I took a couple of friends out for some good ol' bait chunkin'
I ended up with a 40+ inch 36lb blue cat and my buddy got a 38" 32 lb blue cat. 

























On the way back to the launch I saw this beautiful turkey right by the bank.


----------



## uncdub13 (Aug 9, 2003)

nice work and good pullage. ive been meaning to target some of those suckers around here this winter but keep getting distracted by other options.


----------



## VBpierkingmac (Feb 18, 2009)

nice work man. I live in Sandston and have thought about tryin for catfish on the James in the yak just dont care much for catfish but this kinda makes me wanna go give me a shout next time yall go I might tag along if yall dont mind. And if you dont mind me asking where'd yall put in at?


----------



## ComeOnFish (Apr 8, 2009)

Hey Rob,
Are Blue cat good eating? I Never had catfish.

Joe


----------



## Mdt1992 (Sep 3, 2007)

sweeeet. nice job thom and rob.
the smaller ones are good, the bigger ones are full of stuff that aint supposed to be eaten:--| 

boy that gobbler is lit up, come on april 10th.


----------



## robchoi (Aug 27, 2008)

We put in at Deep Bottom. Joe, they are ok. Just some good ol' fried catfish. I haven't had any in a while though. 18" to 24" are decent eating size. But don't keep the big ones. Like Mdt1992 says, they've been in the river too long and have stuff in them you don't want. But there are plenty of eat'n size fish in the river. I actually caught one right after the big one but didn't feel like taking it home. The shad run will start in Richmond soon.

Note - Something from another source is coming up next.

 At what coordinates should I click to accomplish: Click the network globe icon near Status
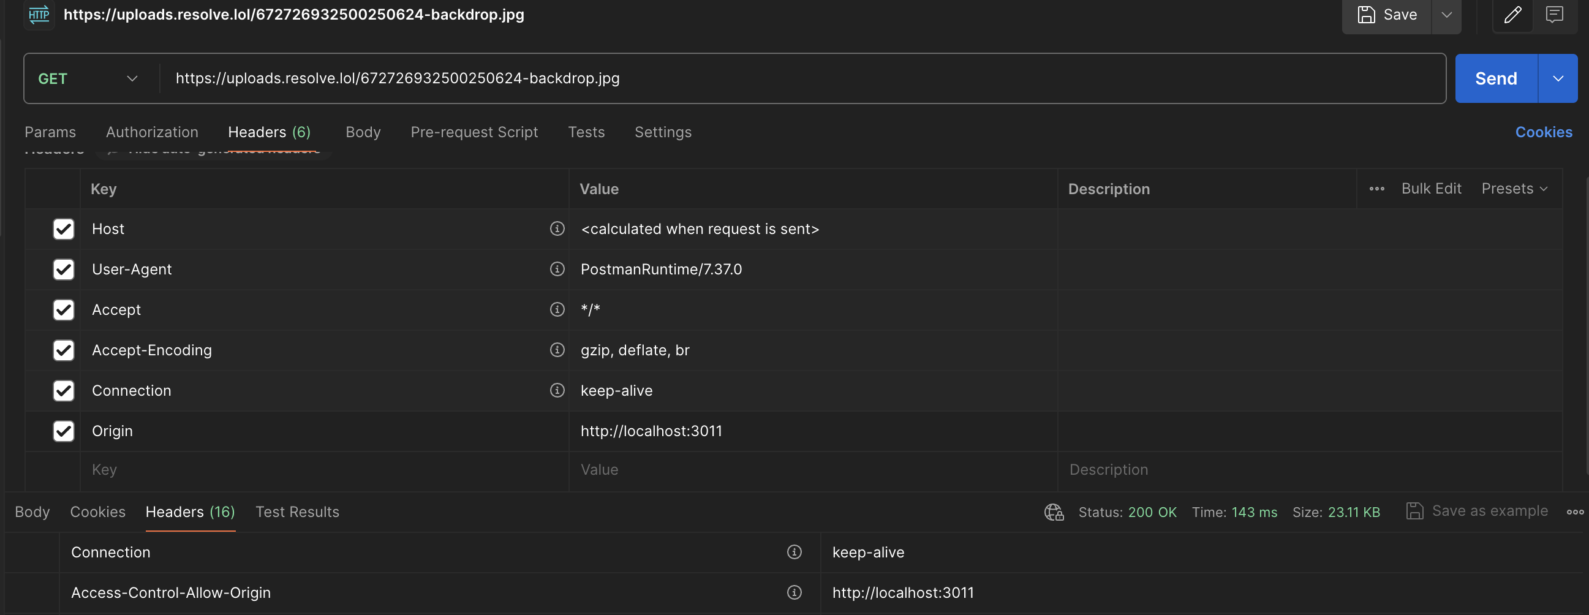(x=1054, y=512)
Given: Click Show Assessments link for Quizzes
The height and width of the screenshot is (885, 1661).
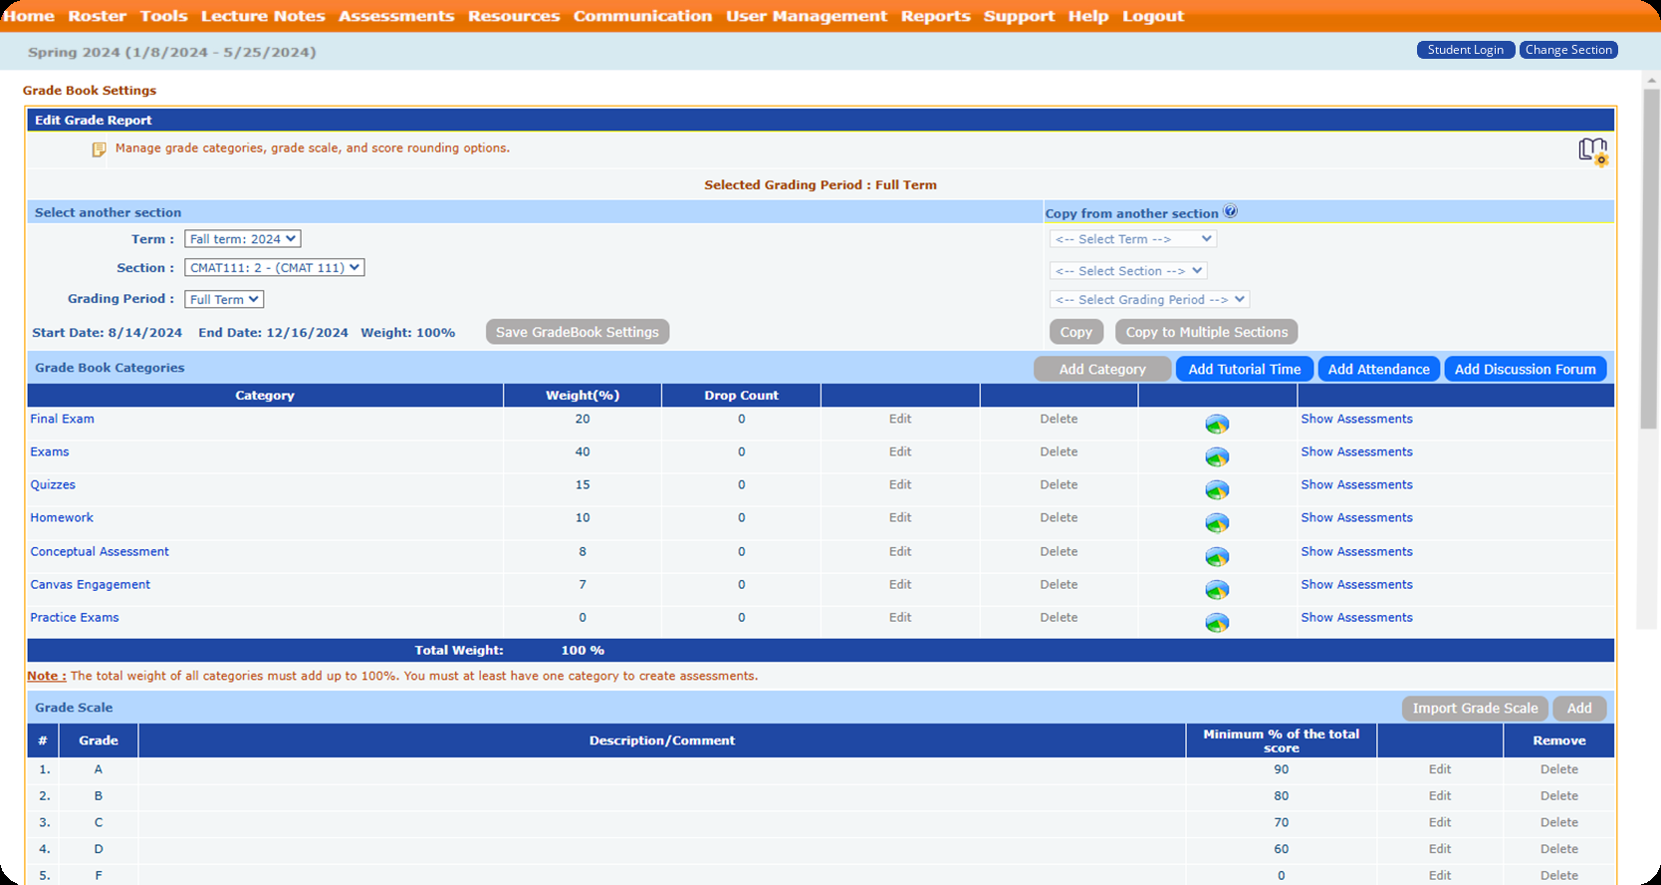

That's a great time to catch bait and go for the big cats again.


----------



## Surfishn' Dave (Nov 16, 2005)

*You guys*

Are killing me.


----------



## ComeOnFish (Apr 8, 2009)

One Launch Site?

Thanks,
Joe


----------



## robchoi (Aug 27, 2008)

As far as I know. It's at Deep Bottom Park.


----------



## fishnuttz (Jun 27, 2008)

Great pics and nice work. I hit them Sat. in a little creek in Hopewell Sorry no pics It was my personal best day with a with four fish over 20# three over 30# and one that was 44 inches with a 28 in girth. Does any body no the fish calculator for catfish? These are estimated weights because I lost my scales last week when I flipped my yak trying to unstick my throw net. but I've weighed enough to get good estimates ..


----------



## uncdub13 (Aug 9, 2003)

This motivated me to soak some baits this afternoon in the cape fear. Waiting for a bite as I type this. Tide is falling, I'm getting bored. Here kitty kitty..


----------